IOWA CITY, Iowa -- In the Republic of Georgia, democracy is still in its infancy. Since declaring its independence from the Soviet Union in 1991, the country -- bordered to the west by the Black Sea, to the north by Russia and to the east and south by Turkey, Armenia and Azerbaijan -- has been beset by civil conflict, massively negative Gross Domestic Product growth and hyperinflation.

Despite the turmoil, one thing that has remained constant is the value placed on education by the republic's citizens. Which is why a delegation of seven educators from Georgia -- a country with a nearly 100 percent literacy rate -- has spent the past three months at the University of Iowa developing their country's first-ever comprehensive civics curriculum for ninth-graders.

"Education is very valued in Georgia," says the team's coordinator, Vika Kuprashvili, Ph.D., an English teacher, a member of the English Teachers Association of Georgia (ETAG) and director of the Civics and Debate Teaching Centre in Georgia's capitol, Tbilisi. "People give up nice clothes and other luxuries so their children can go to college. And most people do go to college."

Working under the guidance of faculty and staff in the UI College of Education, the educators have conducted in-depth research using university computer and library facilities, sat in on university and local K-12 classes, consulted with U.S. educators, and traveled to several educational and cultural sites around the country, including Mark Twain's childhood home in Hannibal, Mo.

Their primary objective has been to assemble a civics curriculum that covers such subjects as democracy, human rights, constitutional issues, citizenship and social problems, a curriculum that could replace older materials obtained and translated from neighboring Russia. The group has also drawn up guidelines for employing more interactive methods of teaching in the classroom, such as using games, skits, role-playing and debate.

"This is important material that can assist young people and teachers of Georgia as they try to make their country more democratic and assist all to be aware of each other's rights as they interact," said UI special education professor Paul Retish, who is also director of civic education curriculum and training grants for Georgia and Moldova.

With less than a week to go before they return to Georgia, the educators say the curriculum is almost completed. The group will seek volunteers in their country to use the curriculum as part of a pilot project. Other members of the delegation who will help "spread the word" include Marina Mshvidobadze, an English teacher; Bella Kopaliani, a law teacher; Tamar Khatiashvili, a teacher of pedagogy; Tamar Kaldani, a lawyer; and Tea Gvelesiani, a psychologist. The group will be assisted by Rusudan Tkemaladze, director of ETAG, which is a partner in the civic education and curriculum development effort.

The project has the endorsement of, among others, Georgia's minister of education, who praised the group's efforts during a recent visit to the UI. But the group faces some challenges.

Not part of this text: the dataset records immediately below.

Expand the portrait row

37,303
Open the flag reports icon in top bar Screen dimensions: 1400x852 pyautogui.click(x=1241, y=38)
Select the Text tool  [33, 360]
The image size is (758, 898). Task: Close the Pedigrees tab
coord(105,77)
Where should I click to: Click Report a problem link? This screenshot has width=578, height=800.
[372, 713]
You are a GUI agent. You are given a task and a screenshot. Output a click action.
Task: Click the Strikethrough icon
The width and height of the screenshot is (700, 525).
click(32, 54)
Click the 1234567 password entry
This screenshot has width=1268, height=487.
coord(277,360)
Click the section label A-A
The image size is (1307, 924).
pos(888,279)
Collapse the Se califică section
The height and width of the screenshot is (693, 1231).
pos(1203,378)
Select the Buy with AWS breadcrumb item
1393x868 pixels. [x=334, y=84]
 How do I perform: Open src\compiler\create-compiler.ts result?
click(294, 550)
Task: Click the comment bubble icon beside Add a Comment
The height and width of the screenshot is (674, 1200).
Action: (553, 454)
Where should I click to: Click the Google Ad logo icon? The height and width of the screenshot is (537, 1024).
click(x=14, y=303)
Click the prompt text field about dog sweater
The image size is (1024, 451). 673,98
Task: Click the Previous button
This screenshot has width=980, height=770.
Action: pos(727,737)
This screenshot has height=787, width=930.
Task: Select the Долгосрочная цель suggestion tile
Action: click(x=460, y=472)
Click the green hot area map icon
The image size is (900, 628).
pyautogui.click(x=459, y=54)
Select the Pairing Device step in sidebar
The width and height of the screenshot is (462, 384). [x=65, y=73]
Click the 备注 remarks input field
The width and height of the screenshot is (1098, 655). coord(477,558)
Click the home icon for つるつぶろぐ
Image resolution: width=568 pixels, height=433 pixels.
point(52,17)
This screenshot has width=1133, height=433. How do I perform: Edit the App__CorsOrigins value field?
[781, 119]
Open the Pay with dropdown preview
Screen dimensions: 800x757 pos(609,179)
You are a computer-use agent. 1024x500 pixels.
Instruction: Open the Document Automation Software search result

While Georgia's people prize education, rewards to teachers are few and far between. Partly because of the flailing economy, teachers earn on average only $16 a month -- if they get paid at all, according to another team member, Nino Tokhadze, Ph.D., an English teacher and research associate with the International Language Academy in Tbilisi. Some educators may be reluctant to try new teaching techniques or incorporate new materials into the curriculum. And while Georgia is "wired" to the Internet, technology resources are scarce in classrooms. In the school where Kuprashvili teaches, there is only one computer for 2,000 students, making widespread dissemination of materials difficult.

Still, the group is hopeful of its chances for success, not only in improving Georgia's civics curriculum, but also in fanning the flames of democracy.

"The next generation will be the real builders of democracy in Georgia," said Kuprashvili.